WORK TASK
The entries that follow include a run beginning at the line with "Viewport: 681px width, 593px height." and ending at the line with "Click the Aug bar in chart"; restate that run word for word and leave the rest out.

DATA
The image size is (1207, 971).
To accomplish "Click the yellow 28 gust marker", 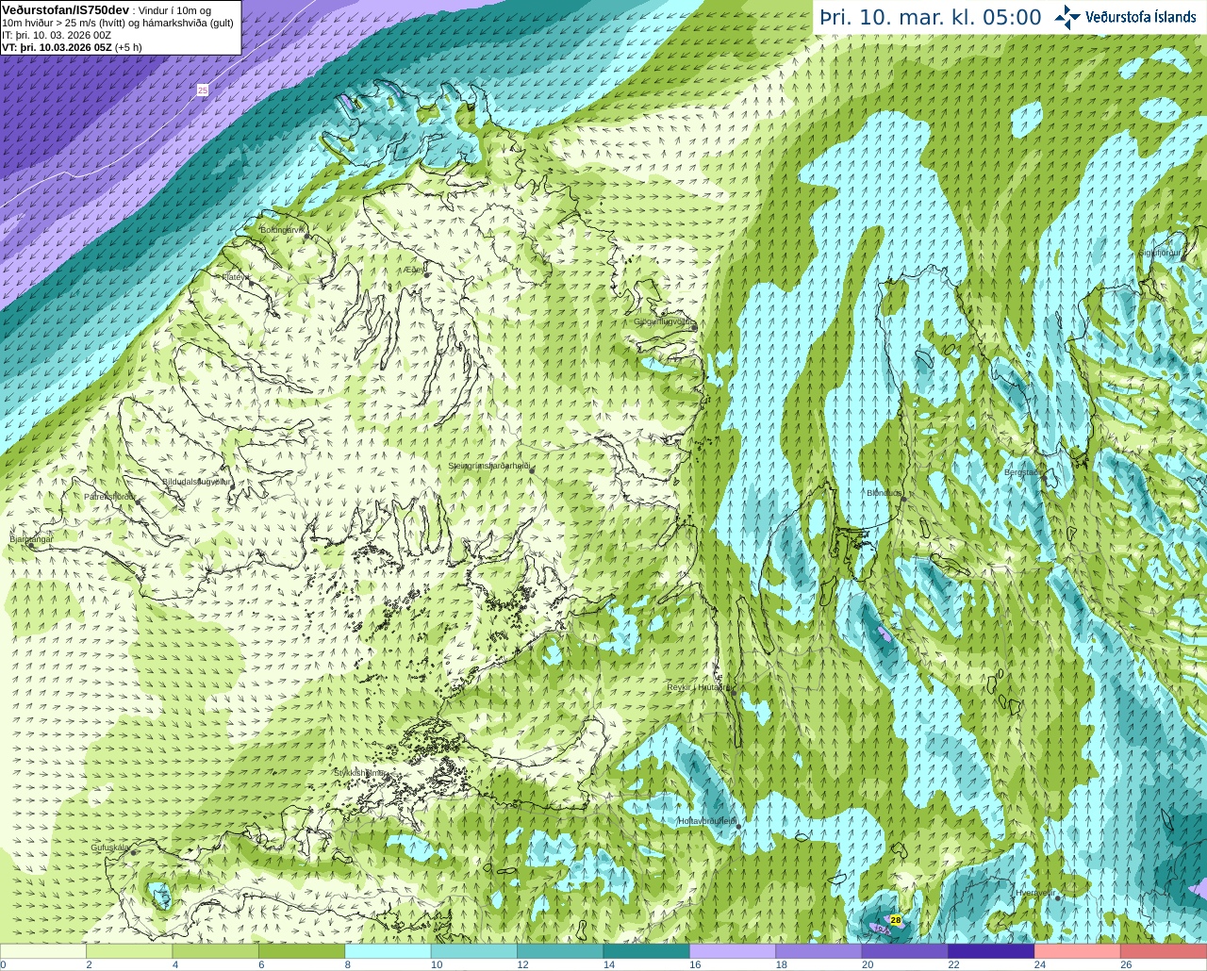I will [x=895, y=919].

---

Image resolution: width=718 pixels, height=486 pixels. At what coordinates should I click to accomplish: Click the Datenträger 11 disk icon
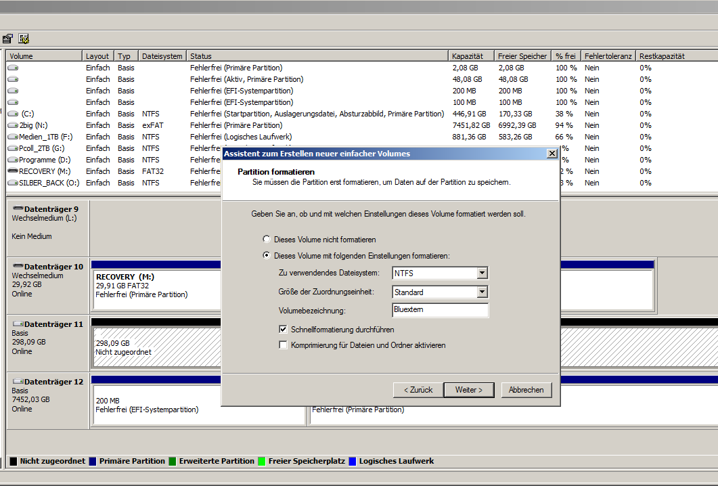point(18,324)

--

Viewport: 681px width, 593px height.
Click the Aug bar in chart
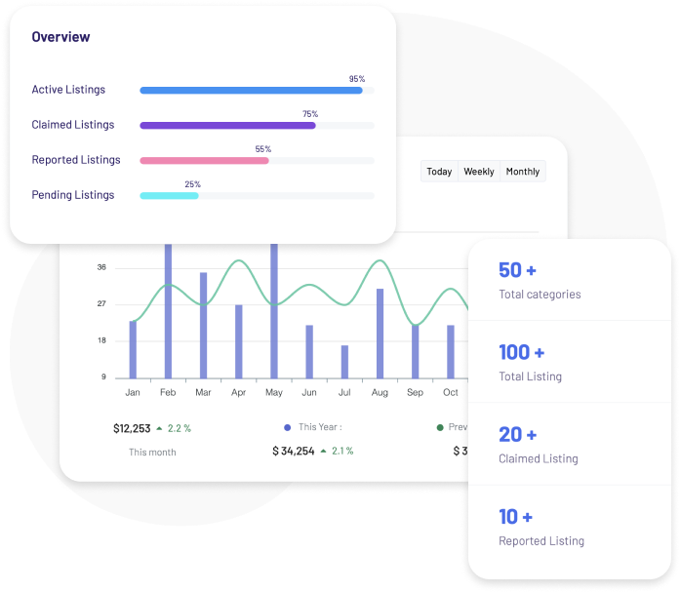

ANSWER TO THIS EXERCISE
Viewport: 681px width, 593px height.
Click the Aug bar in chart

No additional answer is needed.